On August 10, 2011, the Food and Drug Administration (FDA) released a guidance document describing recommendations regarding context, structure and format of regulatory submissions for qualification of genomic biomarkers. The guidance document was developed within the Efficacy Working Group of the International Conference on Harmonisation of Technical Requirements for Registration of Pharmaceuticals for Human Use (ICH). The guidance is provided to facilitate a consistent format for the submission of data to the end of easy review and exchange of assessments.

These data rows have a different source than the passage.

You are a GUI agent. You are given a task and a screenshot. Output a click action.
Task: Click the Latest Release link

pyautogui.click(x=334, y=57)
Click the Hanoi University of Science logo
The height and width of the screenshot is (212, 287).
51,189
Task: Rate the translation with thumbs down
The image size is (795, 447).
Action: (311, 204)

The guidance document notes that qualification is a conclusion that within the stated parameters, a biomarker can be relied upon to adequately reflect a biological process, response, or event, and support use of the biomarker during drug or biotechnology product development, from discovery through post approval.

Background and Scope

The guidance document notes that biomarkers have great potential for drug development. For example, they can guide dose selection and provide safer and more effective therapies. A qualification submission can include information for a single genomic biomarker, or for multiple genomic biomarkers used as classifiers. The guidance document focuses on genomic biomarkers, but it is noted that the principles described in the guidance document are applicable to other biomarker categories such as genomics, proteomics, imaging and a combination of biomarkers.

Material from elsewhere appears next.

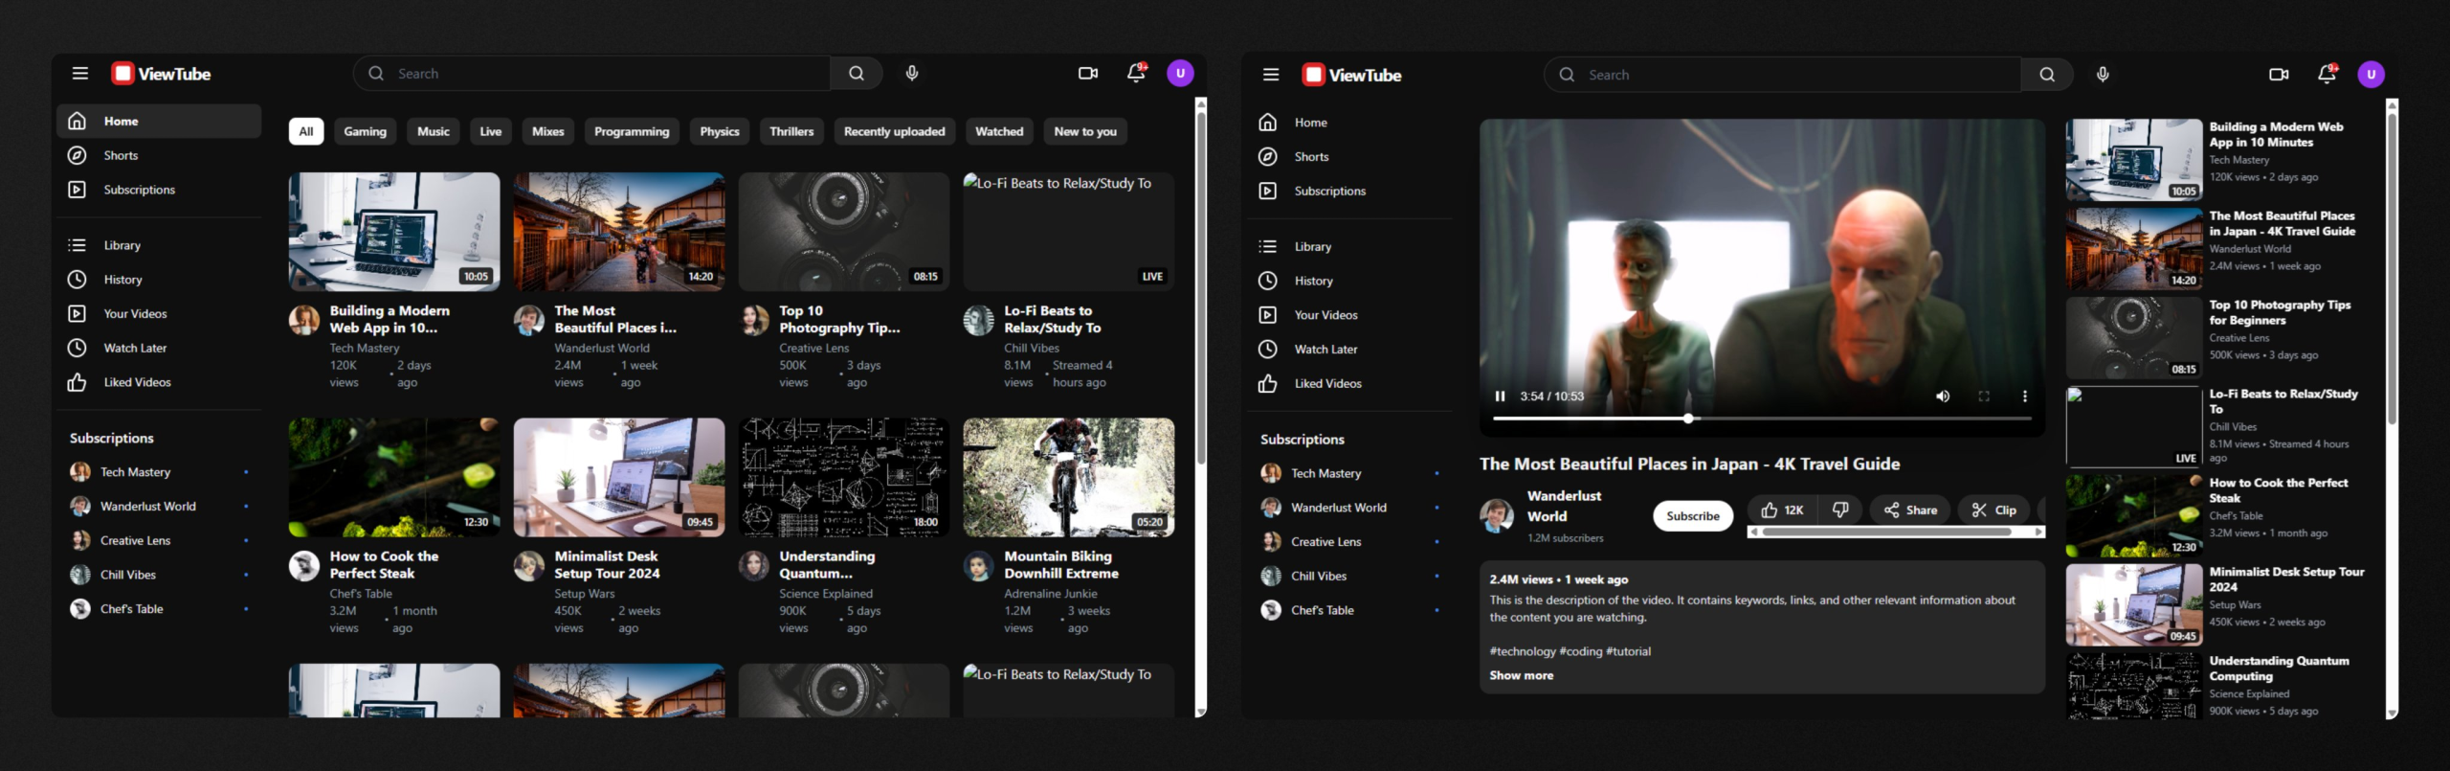Screen dimensions: 2450x771
Task: Like the video with 12K likes
Action: tap(1782, 510)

5 Recommended Parts or Modules

Five sections or modules should be included in the submission. Briefly, the five sections should contain the following information:

  1. Regional Administrative Information: The submission should contain applicable forms and/or cover letter. The guidance document indicates that the relevant regulatory authorities can specify the content and format of this section
  2. Summaries: A summary that discusses the strengths and weaknesses of the submitted data should be provided. In addition, it should describe the key characteristics of the biomarker and the context of use, e.g., the general area of use (pharmacology, toxicology, safety, efficacy), the purpose or use of the biomarker and the critical parameters of the context of use. A high level summary of the methods and results should be included, as well as a critical assessment and appraisal of the overall results. This section should also contain a conclusion that provides an assessment of expected benefits, any issues encountered during the qualification studies, and any unresolved issues and why they should not be barriers to qualification for the proposed context of use. A synopsis of the individual studies should be included, which can include information from scientific publications.
  3. Quality: The guidance document notes that drug or biotechnology product quality and manufacturing data would not be expected in a stand alone biomarker qualification submission independent from an New Drug Application (NDA), Biologics License Application (BLA) or Market Authorization Application (MAA).
  4. (Clinical) and 5. (Nonclinical): These sections should provide full study reports, including raw data if requested. The rationale for the the selection of the population sample as well as other variables related to the phenotype that was studied should be provided.